St. Louis Cardinals
- Outfielder
- Born: January 9, 2008 (age 18) Atlanta, Georgia, U.S.
- Bats: LeftThrows: Right

= Trevor Condon =

American baseball player (born 2008)

Trevor Francis Condon (born January 9, 2008) is an American professional baseball outfielder in the St. Louis Cardinals organization. He was selected by the Cardinals with the 13th overall pick in the 2026 Major League Baseball draft.

==Amateur career==
Condon attended Etowah High School in Woodstock, Georgia. As a sophomore in 2024, he won his first Georgia 6A championship. Since Condon's junior year, he was the leadoff hitter for Etowah. In his senior year, he won his second Georgia 6A state championship.

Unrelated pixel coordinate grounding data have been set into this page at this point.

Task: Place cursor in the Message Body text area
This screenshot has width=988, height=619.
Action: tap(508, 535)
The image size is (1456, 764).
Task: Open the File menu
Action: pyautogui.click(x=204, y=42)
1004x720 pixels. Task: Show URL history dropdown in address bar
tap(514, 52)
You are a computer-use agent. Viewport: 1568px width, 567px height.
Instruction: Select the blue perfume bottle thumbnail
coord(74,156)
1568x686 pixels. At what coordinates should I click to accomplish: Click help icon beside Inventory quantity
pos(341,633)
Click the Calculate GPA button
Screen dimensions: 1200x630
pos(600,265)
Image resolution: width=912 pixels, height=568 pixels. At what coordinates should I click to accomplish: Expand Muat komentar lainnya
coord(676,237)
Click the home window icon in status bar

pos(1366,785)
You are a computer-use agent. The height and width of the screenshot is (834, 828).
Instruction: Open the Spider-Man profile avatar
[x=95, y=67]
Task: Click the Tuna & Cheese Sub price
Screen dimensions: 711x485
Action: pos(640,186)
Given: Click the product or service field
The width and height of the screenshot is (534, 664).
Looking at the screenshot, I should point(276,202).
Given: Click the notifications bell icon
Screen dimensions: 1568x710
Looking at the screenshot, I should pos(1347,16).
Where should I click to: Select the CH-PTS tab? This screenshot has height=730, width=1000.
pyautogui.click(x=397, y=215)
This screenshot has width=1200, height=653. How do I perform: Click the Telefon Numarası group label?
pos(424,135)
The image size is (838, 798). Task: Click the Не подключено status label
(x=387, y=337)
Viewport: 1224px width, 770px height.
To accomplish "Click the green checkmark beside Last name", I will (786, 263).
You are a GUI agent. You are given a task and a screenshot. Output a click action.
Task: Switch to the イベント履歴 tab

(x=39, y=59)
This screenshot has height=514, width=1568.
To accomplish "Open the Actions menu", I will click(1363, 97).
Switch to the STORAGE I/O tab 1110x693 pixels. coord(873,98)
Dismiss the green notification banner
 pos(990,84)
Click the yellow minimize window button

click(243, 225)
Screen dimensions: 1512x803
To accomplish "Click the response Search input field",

He batted to a .504 batting average with nine home runs, 41 RBIs, 17 doubles, and 15 stolen bases through his first 36 games during his senior year and was named the Georgia Gatorade Baseball Player of the Year. After the end of his high school career, he attended the 2026 MLB Draft Combine at Chase Field. He committed to play college baseball at the University of Tennessee.

==Professional career==
Condon was considered one of the top prospects for the 2026 Major League Baseball draft. The St. Louis Cardinals selected Condon in the first round with the 13th overall pick. He signed with the Cardinals for a signing bonus of $5.1 million.

On August 18, he made his professional debut with Single-A Palm Beach Cardinals, collecting 2 hits including a double.